Zimbabwe Situation

What constitutes national security?

via What constitutes national security? – The Zimbabwe Independent January 15, 2016

Information minister Christopher Mushohwe’s visit to our offices this week helped to amplify his government’s newfound vocation to suppress the media through a combination of threats, intimidation and harassment.

Comment

While we are happy that the minister afforded us the opportunity to exchange notes, given that dialogue is important, it’s saddening to note that he also used the visit to warn the media not to report national security issues. He darkly repeated an earlier pronouncement likening the media’s reporting of military issues to venturing into a crocodile-infested pool.

He believes that the government can whip journalists into line and cow inquisitive scribes into lap dogs that celebrate the failures that have become too apparent to conceal.

Mushohwe’s threat should not be taken lightly as journalists from the Zimpapers stable and from our sister paper NewsDay have been arrested, detained in police cells and taken to court in handcuffs. The common thread in the stories published by both sets of reporters was the involvement of the security sector. Our rulers are, in this day and age, not ashamed of this infamy which is couched in simplistic dogmas that the security is a no-go area for the media.

There is no better illustration of regression into yesteryear media repression than this.

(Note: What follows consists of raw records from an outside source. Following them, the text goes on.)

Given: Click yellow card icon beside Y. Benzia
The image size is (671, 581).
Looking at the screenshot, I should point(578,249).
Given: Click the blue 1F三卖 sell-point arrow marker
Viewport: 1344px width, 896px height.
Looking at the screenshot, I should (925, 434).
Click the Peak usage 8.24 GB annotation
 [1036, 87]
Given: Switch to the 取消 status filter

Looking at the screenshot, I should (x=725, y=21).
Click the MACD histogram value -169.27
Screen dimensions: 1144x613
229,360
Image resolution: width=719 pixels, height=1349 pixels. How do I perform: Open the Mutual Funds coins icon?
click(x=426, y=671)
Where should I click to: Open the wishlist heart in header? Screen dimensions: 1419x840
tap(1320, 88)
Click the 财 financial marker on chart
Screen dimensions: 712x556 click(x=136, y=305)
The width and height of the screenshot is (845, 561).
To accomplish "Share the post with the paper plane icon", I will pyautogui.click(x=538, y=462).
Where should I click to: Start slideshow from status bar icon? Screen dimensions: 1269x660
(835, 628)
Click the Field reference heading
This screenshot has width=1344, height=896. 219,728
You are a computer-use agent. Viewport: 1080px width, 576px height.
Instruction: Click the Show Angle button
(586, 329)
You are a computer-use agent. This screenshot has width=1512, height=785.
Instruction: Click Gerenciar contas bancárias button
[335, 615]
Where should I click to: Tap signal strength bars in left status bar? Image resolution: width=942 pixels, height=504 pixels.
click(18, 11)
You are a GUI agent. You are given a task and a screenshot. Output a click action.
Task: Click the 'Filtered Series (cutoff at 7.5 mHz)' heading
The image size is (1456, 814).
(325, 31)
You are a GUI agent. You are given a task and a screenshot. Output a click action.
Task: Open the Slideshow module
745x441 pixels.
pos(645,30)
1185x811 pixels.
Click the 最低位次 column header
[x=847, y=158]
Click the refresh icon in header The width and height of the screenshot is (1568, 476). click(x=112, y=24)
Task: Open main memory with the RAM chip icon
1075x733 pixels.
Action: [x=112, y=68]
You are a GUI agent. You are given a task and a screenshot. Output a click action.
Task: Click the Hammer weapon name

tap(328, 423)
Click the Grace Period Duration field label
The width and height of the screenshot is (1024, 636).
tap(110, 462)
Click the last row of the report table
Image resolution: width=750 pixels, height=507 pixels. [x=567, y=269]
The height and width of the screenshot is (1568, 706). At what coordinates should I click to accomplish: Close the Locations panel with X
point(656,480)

We view Mushohwe’s pronouncements — which he tries to pass as “advice” to the media — as deliberate government policy to revise an earlier position by former information minister Jonathan Moyo that journalists should not be arrested. But we need to know what parameters define the bounds of security matters. Clarity is very important in the Zimbabwean context where men and women in uniform have failed to separate their mandate from party politics.

Many in the security establishment in this country are joined to Zanu PF at the hip. They have actively campaigned for Zanu PF and threatened President Mugabe’s political rivals, even to the extent of making veiled coup threats. Their conduct has invited the media to shine a light into the dark recesses of their lives.

There is genuine public interest in many aspects of the security establishment and media will continue to report on these issues. The media are not asking the security to open doors to their arsenals or to give minutes of closed meetings. But we need to know how scarce state resources are being employed in buying vehicles. We need to tell the story of traffic fines. How is this money collected on the streets utilised? We need the public to know about the myriad of companies run by the security sector. Is it a threat to national security to report on suspected nefarious activities like poaching and illegal mining by security personnel?

Mushohwe and his colleagues must be made to understand that the biggest threat to national security is not media reportage but hunger, poverty and unemployment caused by years of Zanu PF’s misrule.

Mushowe needs to know that military generals, who make coup threats, openly declare their loyalty and campaign for a party while being active participants in factional party politics are a security threat. That’s a fact!